Orwell's underrated novel Coming Up for Air, published 70 years ago in 1939, was written at a time of great uncertainty: war was looming, industrialisation and capitalism was changing the face of the country, and Britain was still recovering from the Great Depression. With Britain today facing the effects of the global economic crisis, and with unemployment over 2 million and rising, we explore the effect of unemployment and how to tackle it, and the lessons of the past.
Andy Beckett is the author of the recently published When the Lights Went Out: Britain in the Seventies. He studied Modern History at Oxford University and Journalism at the University of California in Berkeley. Since 1993, he has written for the New York Times, the Economist, the Independent on Sunday and the London Review of Books. For the last twelve years, he has been a feature writer at the Guardian. He was nominated as Sunday Times Young Writer of the Year for his first book, Pinochet in Piccadilly: Britain and Chile's Hidden History (2002).
Lisa Harker is the co-director of the Institute for Public Policy Research. She previously worked for the BBC as a Social Affairs Specialist, advising journalists across the Corporation, and as a producer on the Today programme. She was instrumental in transforming the Day Care Trust into the leading childcare organisation in the country, before being appointed as the Government's child poverty tsar at the Department for Work and Pensions, where she wrote Delivering on Child Poverty: What would it take? She has also worked as an independent consultant for numerous government departments, jointly with Carey Oppenheim.
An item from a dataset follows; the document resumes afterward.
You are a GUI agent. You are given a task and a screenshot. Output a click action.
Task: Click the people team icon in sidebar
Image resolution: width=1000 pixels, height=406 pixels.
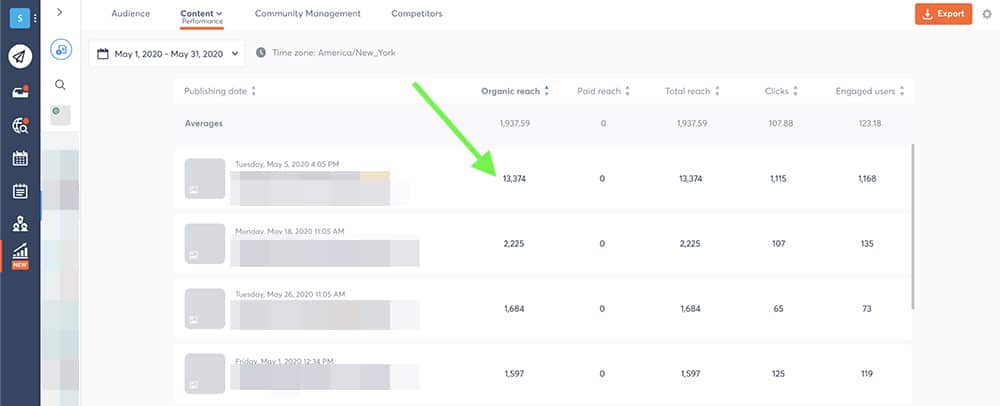coord(20,224)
Paul Mason is the award-winning economics editor of BBC Newsnight, covering an agenda he describes as ‘profit, people and planet'. A former professional musician and university lecturer, he spent nine years covering business for specialist magazines and newspapers (including as deputy editor of Computer Weekly) before joining Newsnight in 2001. Author of the Idle Scrawl blog, which was shortlisted for the Orwell Prize 2009, he has also written two books: Live Working or Die Fighting: How the Working Class Went Global (2007) and Meltdown: The End of the Age of Greed (2009).
Jean Seaton (Chair) is Director of the Orwell Prize and reports co-editor of Political Quarterly. She is Professor of Media History at the University of Westminster, and has written on the history and role of the media in politics, wars, revolutions, religion and childhood. Her books include Power Without Responsibility: the Press and Broadcasting in Britain (with James Curran), Carnage and the Media: the Making and Reporting of News about Violence, and What Can Be Done? Making the Media and Politics Better (with John Lloyd). She is working on the Official History of the BBC between 1974-1987.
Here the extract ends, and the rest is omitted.